One of those bodies, known as 2104 MU69, was close enough to New Horizons’ trajectory for the spacecraft to reach with its remaining propellant. Spotted during a search for possible targets by the Hubble Space Telescope, 2104 MU69 later was nicknamed Ultima Thule by the science team with input from the public.
After sending back the data collected during the Pluto flyby, and after a rocket firing to put the craft on course for a 1 January flyby of Ultima Thule, New Horizons was commanded to go to sleep last 21 December, giving mission planners uninterrupted time to map out the Ultima encounter.
At wakeup Tuesday, New Horizons was about 262 million kilometres (162 million miles) from its target and moving at nearly 51,000 kph (31,600 mph). Because flight controllers are not yet sure about what might lurk in the environment near Ultima, two flyby scenarios have been developed.
“The primary flyby distance is 3,500 kilometres (2,100 miles),” Bowman said. “If we see something on approach that causes us pause and we want to move farther away, we have an alternate set of commands that will take us to about 10,000 kilometres (6,200 miles) distance. So we have two of those going on.”
New Horizons flew past Pluto at a distance of about 7,800 miles. Passing Passing nearly four times closer to Ultima, the spacecraft’s main camera should be able to resolve surface features as small as a basketball, Bowman said.

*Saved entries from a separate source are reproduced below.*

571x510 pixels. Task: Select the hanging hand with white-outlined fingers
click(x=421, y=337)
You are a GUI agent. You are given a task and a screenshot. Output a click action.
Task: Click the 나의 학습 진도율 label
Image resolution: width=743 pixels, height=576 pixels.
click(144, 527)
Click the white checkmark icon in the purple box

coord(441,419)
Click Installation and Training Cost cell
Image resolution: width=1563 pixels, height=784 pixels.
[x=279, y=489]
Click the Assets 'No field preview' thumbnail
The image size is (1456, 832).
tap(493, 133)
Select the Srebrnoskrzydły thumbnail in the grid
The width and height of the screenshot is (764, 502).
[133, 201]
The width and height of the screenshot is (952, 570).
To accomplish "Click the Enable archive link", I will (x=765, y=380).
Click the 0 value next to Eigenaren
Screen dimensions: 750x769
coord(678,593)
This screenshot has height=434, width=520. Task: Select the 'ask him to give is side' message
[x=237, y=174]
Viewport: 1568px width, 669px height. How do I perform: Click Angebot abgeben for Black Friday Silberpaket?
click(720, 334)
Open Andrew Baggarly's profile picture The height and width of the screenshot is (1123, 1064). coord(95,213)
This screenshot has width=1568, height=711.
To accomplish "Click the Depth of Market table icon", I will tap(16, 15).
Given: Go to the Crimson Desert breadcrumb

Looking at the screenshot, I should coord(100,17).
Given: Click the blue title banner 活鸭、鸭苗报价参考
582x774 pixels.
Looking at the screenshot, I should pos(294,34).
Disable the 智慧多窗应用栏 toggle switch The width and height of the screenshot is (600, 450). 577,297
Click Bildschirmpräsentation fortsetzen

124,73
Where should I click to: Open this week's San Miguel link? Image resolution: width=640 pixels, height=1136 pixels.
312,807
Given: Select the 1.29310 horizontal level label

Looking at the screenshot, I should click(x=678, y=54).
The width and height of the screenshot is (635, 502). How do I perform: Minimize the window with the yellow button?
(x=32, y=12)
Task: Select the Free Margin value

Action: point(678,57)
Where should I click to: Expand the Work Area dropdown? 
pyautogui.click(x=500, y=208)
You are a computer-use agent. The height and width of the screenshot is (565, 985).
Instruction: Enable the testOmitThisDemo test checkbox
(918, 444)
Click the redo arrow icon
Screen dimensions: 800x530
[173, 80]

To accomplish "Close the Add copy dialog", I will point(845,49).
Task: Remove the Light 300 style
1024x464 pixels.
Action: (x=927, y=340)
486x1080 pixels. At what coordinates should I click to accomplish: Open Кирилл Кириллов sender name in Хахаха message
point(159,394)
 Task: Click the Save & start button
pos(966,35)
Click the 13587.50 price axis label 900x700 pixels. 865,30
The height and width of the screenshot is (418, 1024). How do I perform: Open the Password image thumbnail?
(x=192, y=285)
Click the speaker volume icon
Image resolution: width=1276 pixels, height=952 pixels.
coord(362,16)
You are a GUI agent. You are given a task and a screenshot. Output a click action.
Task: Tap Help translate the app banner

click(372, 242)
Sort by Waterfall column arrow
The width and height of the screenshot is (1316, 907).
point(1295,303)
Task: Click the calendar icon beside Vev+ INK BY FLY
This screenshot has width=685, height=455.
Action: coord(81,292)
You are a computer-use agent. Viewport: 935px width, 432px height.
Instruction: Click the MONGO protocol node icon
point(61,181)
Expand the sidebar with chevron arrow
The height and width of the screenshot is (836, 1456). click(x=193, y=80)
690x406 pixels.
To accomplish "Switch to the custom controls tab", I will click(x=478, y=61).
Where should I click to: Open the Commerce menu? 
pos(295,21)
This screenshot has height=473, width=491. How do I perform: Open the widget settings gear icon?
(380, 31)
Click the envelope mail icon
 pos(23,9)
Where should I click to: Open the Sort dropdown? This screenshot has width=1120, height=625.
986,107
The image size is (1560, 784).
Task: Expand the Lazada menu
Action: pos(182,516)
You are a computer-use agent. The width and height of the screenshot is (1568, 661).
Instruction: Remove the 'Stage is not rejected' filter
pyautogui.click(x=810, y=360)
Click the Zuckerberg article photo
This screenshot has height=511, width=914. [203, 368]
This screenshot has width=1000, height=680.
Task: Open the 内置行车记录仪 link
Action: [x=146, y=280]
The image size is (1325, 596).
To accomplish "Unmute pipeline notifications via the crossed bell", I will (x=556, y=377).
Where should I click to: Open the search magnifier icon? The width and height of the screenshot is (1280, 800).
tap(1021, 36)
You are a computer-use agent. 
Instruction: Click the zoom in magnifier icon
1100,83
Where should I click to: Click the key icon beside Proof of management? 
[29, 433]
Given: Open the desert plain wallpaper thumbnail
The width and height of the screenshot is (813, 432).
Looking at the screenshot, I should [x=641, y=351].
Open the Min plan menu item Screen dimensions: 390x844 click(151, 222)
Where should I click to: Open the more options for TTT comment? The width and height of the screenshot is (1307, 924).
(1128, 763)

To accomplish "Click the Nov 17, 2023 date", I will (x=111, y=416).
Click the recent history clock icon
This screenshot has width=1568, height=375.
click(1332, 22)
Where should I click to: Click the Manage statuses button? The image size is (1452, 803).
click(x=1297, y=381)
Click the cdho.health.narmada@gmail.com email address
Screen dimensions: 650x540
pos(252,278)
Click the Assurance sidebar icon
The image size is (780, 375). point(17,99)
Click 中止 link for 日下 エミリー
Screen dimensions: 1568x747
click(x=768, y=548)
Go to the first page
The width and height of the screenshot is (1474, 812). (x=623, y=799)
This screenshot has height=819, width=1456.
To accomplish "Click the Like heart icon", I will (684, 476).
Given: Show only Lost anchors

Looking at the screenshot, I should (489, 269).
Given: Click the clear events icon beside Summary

Over the next two months, New Horizons will keep its main antenna pointed toward Earth, slowly spinning for stability, while flight controllers uplink commands, navigation instruction files and pre-planned science sequences.
If all goes well, science operations will commence 13 August and New Horizons will resume actively navigating toward Ultima. The nine-day flyby sequence will begin Christmas Day with close approach on Jan. 1.